Davis turned out to be a dark Negro with a wide face, a strong torso, and stubby, muscular legs, which carried him briskly around the ring on what I should describe as a great-circle course. He was working with Joey Gambino, a six-round fighter who has had about twenty bouts. Gambino played Saddler, and almost every time he threw the imitation Saddler left hook to the kazazza, it landed. It wasn’t a natural punch for Gambino, and he threw it awkwardly, but it went in anyway. If Saddler had been throwing those hooks, Davis would have been a tired man at the end of the three rounds he sparred. Coming back to town in the Cadillac, Canzoneri said, “He gets hit too much. But his trainer tells me he’s a bad gym fighter.”
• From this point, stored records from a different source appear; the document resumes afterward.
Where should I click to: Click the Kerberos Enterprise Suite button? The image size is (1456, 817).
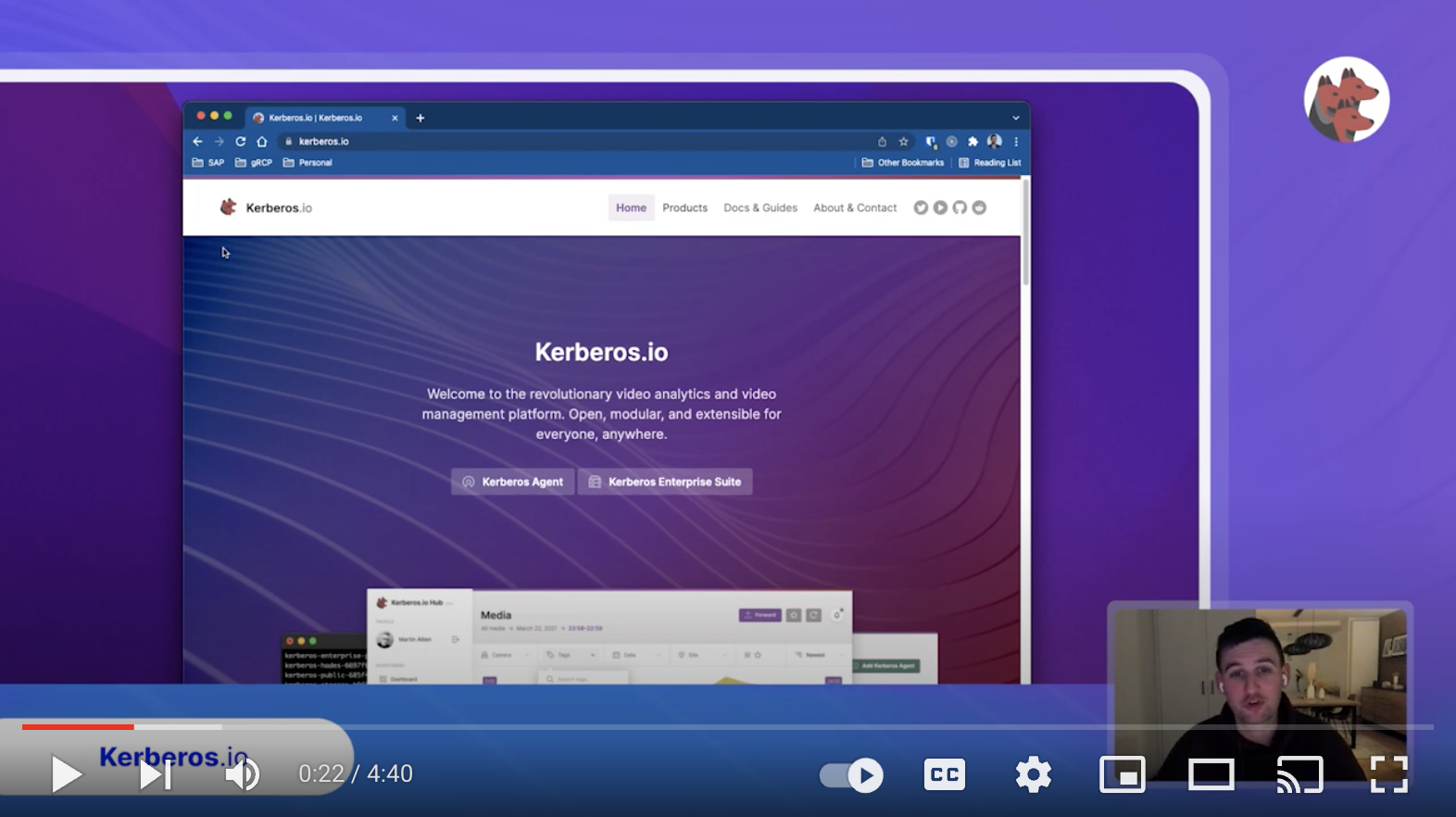click(x=665, y=482)
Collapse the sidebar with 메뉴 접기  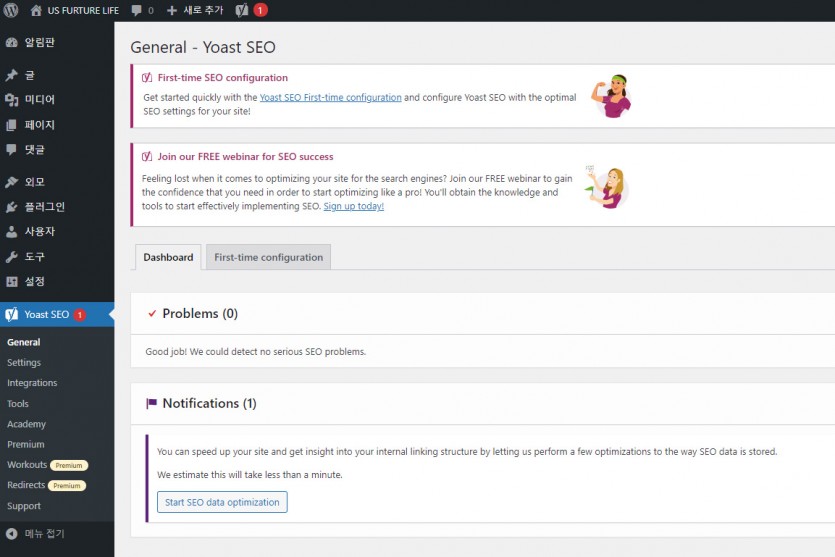[x=43, y=533]
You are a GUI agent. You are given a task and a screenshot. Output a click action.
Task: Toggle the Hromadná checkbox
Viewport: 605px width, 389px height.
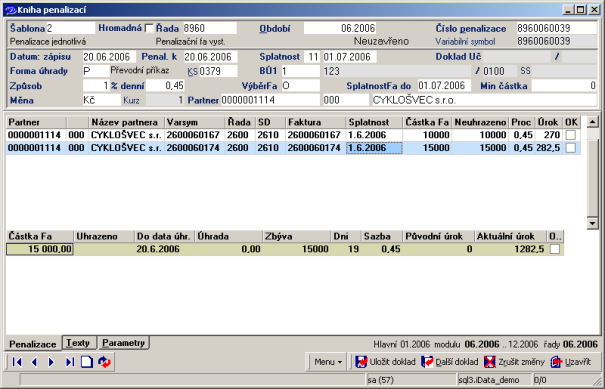click(149, 29)
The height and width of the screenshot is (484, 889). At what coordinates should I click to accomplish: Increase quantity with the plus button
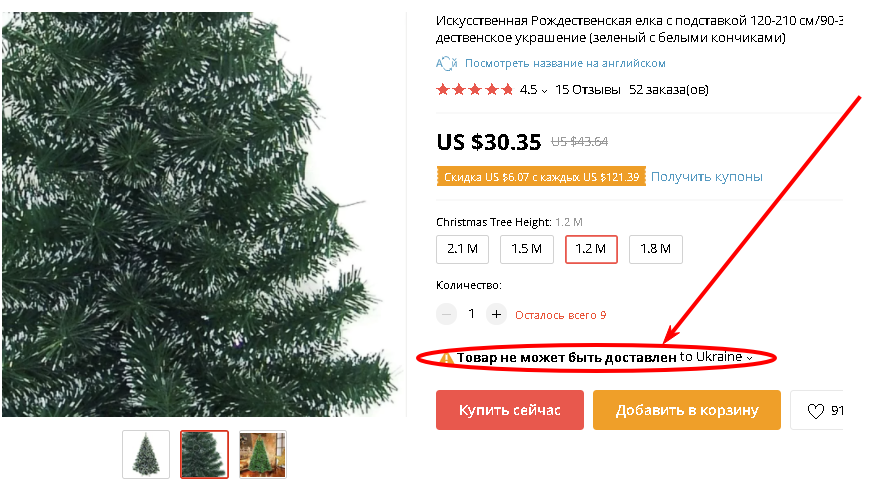[496, 314]
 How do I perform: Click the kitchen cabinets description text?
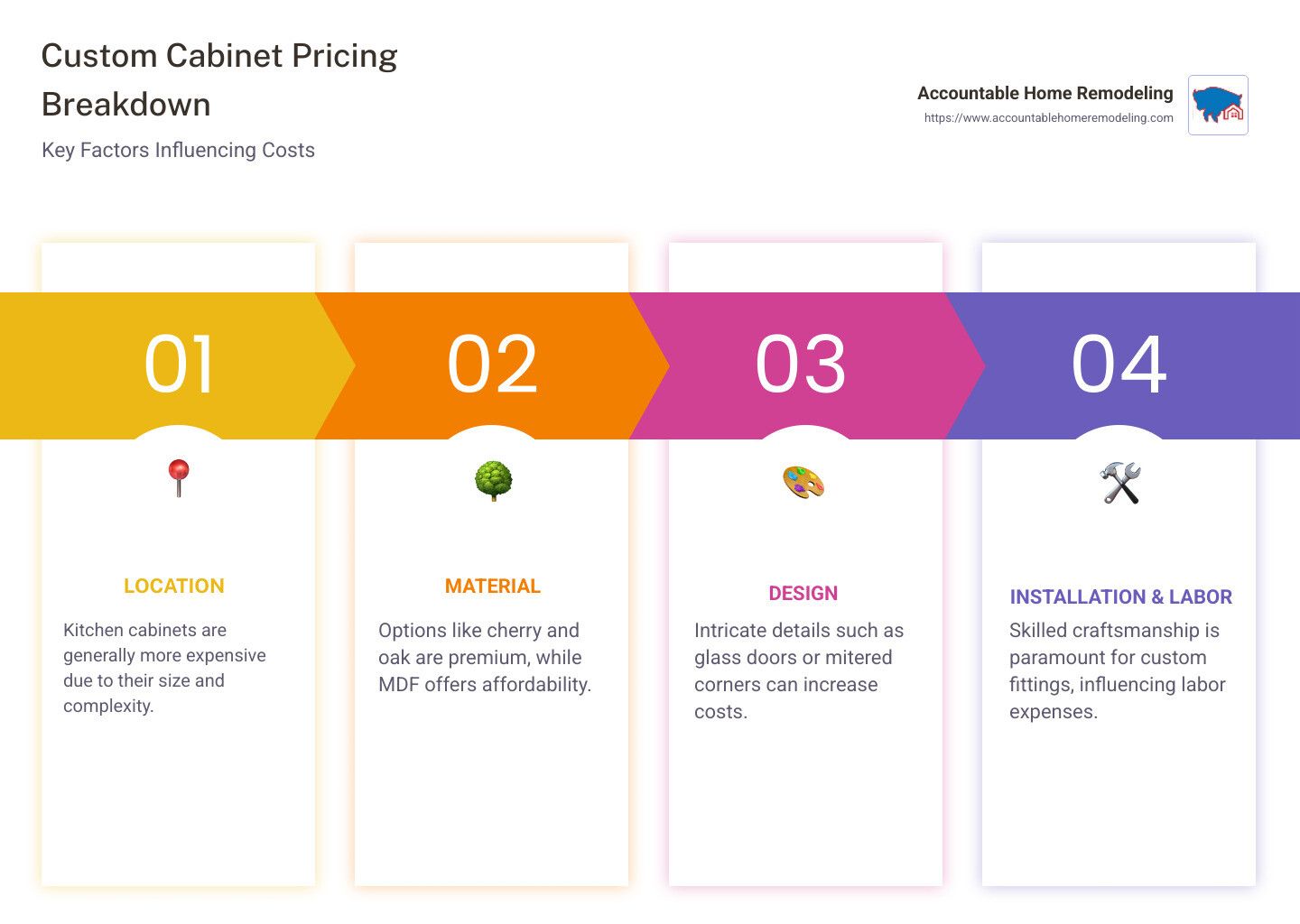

In consequence of these preliminary investigations, I was not too sanguine of seeing an epic when I took my seat in the Garden on the night of the fight. Uncertainty is not absolutely necessary to my enjoyment of the Sweet Science, however. Davis had what seemed to me an insoluble problem, and I was eager to see how he would apply himself to its solution. He had not knocked out a man of any importance in his entire career, while Saddler hadn’t been knocked out once in his hundred and fifty fights. (The record book shows that he was last stopped on March 21, 1944, in his second professional fight, when he was seventeen years old.) I was pretty sure that Davis wouldn’t set a new precedent. His one chance was to outbox Saddler for fifteen rounds, but Saddler was a better boxer. As for Saddler, his procedural details are so entertaining that it is always a pleasure to watch him, even when the opposition is commonplace. It’s like seeing Bobby Clark in a musical comedy with an inferior book. Although the fight was on television, there were five or six thousand customers in the Garden—an excellent showing for an era when the Sweet Science has become a free handout to encourage beer sales. I naturally assumed that all these customers were, like me, lovers of art for its own sake; it didn’t occur to me that they expected the illusion of close competition. In a wrestling match or a circus chariot race, such an illusion can be prearranged, but not in an honest prize fight.

The semifinal did not long hold my interest, because it was between two young lightweights in such prime condition that they couldn’t hurt each other. They exchanged resounding blows with the disregard of consequences that accompanies regular hours, a clean life, and habitual overindulgence in vitamins, and at the end of eight rounds they left a feeling of nothing accomplished.